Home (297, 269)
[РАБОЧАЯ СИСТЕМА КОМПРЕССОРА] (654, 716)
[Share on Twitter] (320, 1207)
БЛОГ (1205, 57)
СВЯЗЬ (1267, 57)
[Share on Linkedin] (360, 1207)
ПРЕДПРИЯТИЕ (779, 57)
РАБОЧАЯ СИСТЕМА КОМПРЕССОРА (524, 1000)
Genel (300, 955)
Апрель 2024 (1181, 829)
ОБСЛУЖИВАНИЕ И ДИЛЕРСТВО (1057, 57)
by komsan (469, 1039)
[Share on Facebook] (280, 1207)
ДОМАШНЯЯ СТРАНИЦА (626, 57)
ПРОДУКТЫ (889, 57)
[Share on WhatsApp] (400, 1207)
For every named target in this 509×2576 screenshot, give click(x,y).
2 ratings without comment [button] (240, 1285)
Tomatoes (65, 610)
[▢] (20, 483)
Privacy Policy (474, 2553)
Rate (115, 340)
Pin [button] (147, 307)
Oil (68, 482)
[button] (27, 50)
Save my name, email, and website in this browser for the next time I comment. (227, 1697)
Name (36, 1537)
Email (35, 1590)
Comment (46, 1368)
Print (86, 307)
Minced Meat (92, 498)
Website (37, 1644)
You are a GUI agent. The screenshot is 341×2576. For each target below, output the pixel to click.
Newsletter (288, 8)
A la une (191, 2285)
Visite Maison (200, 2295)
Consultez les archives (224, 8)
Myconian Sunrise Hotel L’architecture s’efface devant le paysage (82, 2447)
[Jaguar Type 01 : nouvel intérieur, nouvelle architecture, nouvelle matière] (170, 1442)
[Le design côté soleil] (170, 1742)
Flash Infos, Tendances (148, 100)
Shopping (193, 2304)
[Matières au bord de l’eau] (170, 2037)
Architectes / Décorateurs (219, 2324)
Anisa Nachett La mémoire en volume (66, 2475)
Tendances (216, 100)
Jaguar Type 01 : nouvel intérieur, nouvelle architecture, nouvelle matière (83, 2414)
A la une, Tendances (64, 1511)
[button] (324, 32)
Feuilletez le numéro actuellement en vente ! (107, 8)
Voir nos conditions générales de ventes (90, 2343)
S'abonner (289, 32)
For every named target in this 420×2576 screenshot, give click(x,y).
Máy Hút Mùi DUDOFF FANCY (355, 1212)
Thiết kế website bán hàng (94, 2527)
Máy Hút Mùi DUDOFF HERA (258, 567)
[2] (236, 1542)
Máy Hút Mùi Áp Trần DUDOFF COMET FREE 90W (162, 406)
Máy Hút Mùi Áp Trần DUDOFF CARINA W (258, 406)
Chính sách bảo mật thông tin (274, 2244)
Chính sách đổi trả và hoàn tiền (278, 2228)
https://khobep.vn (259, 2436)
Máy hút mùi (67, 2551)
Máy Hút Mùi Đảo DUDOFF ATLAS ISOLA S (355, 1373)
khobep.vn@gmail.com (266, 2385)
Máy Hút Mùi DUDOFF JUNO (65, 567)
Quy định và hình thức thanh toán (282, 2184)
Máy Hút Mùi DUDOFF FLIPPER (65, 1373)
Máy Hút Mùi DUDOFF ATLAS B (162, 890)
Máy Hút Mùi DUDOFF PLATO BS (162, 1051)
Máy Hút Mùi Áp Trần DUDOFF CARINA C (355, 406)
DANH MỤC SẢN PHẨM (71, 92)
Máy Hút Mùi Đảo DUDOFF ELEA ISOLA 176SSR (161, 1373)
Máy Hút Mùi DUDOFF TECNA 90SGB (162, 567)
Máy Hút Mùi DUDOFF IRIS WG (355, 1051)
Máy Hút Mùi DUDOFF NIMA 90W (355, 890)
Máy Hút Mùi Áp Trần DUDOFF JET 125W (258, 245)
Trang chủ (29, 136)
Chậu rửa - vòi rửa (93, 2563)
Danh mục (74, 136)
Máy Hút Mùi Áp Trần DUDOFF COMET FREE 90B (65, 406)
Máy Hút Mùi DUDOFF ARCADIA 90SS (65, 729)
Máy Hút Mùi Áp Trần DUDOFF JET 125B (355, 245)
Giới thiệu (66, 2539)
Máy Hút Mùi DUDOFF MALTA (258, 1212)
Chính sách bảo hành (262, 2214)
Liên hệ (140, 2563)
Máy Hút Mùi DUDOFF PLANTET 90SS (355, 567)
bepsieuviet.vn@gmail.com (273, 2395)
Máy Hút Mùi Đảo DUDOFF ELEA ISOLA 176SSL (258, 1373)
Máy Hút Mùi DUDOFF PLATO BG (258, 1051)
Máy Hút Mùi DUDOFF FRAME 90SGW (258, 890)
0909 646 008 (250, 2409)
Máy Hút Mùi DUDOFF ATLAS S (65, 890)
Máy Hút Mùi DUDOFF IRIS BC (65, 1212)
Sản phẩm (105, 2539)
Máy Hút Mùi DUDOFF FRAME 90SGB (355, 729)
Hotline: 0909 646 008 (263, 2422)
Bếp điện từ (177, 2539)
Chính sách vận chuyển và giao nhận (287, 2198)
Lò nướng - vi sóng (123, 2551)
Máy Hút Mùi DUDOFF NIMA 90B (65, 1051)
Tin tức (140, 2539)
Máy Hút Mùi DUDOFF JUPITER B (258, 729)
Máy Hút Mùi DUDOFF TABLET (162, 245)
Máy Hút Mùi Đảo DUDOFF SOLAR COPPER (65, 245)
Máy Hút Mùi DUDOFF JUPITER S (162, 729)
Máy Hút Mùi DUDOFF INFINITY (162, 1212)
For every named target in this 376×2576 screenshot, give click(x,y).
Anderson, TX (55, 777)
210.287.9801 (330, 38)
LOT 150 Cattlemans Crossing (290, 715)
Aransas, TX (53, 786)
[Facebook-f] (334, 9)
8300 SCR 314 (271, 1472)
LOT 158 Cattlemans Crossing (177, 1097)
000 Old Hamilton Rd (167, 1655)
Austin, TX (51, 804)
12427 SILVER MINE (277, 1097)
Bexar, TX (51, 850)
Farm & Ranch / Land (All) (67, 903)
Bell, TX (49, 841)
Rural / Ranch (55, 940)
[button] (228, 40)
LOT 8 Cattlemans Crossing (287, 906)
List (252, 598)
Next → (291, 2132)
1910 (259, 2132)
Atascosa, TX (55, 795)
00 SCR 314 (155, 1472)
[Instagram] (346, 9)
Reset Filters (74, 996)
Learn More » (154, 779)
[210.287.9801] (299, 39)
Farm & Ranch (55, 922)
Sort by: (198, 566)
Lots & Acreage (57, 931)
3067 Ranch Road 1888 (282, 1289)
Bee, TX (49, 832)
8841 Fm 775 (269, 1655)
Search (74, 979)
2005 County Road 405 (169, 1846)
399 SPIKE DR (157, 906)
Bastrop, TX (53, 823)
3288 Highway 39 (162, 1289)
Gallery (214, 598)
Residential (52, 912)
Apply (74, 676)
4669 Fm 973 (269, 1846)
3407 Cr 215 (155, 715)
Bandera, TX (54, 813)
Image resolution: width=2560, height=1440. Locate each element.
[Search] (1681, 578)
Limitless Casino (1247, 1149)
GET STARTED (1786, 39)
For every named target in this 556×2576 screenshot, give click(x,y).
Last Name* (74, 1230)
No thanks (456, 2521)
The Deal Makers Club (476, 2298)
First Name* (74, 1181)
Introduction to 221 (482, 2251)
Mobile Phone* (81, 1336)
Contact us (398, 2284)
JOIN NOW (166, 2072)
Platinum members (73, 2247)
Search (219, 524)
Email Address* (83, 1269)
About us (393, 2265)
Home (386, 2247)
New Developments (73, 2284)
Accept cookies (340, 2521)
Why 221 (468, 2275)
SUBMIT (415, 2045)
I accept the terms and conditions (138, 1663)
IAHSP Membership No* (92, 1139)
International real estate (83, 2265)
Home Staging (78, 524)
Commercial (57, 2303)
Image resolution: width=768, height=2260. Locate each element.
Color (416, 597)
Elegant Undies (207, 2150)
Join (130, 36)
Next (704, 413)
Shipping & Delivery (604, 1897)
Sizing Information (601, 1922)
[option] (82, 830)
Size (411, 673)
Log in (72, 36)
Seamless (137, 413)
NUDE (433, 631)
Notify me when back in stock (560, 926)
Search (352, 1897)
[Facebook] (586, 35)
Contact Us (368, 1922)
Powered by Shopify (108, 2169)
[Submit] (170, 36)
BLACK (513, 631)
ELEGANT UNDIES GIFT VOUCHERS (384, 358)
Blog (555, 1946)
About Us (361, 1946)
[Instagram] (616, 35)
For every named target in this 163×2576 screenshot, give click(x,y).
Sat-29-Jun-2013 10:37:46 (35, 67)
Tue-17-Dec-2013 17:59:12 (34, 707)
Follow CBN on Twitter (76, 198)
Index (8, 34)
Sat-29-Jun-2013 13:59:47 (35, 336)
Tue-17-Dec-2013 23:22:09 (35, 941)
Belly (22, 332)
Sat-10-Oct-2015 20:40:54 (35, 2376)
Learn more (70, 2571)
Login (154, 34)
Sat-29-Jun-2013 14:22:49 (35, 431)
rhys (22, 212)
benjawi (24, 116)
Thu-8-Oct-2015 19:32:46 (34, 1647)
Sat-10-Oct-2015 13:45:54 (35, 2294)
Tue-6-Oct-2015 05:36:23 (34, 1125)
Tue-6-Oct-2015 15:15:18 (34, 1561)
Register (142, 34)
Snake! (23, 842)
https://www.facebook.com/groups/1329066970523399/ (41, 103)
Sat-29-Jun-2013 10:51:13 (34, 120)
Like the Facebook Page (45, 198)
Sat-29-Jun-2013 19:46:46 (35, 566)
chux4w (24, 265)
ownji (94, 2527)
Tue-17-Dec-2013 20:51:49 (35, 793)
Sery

==*==

> [Task to carry out]: From the records above, extract exactly and only the lines that begin at the line with "Search (74, 979)" and stop after the line with "GET STARTED (1786, 39)".

> [Your solution]:
Search (74, 979)
2005 County Road 405 (169, 1846)
399 SPIKE DR (157, 906)
Bastrop, TX (53, 823)
3288 Highway 39 (162, 1289)
Gallery (214, 598)
Residential (52, 912)
Apply (74, 676)
4669 Fm 973 (269, 1846)
3407 Cr 215 (155, 715)
Bandera, TX (54, 813)
Image resolution: width=2560, height=1440. Locate each element.
[Search] (1681, 578)
Limitless Casino (1247, 1149)
GET STARTED (1786, 39)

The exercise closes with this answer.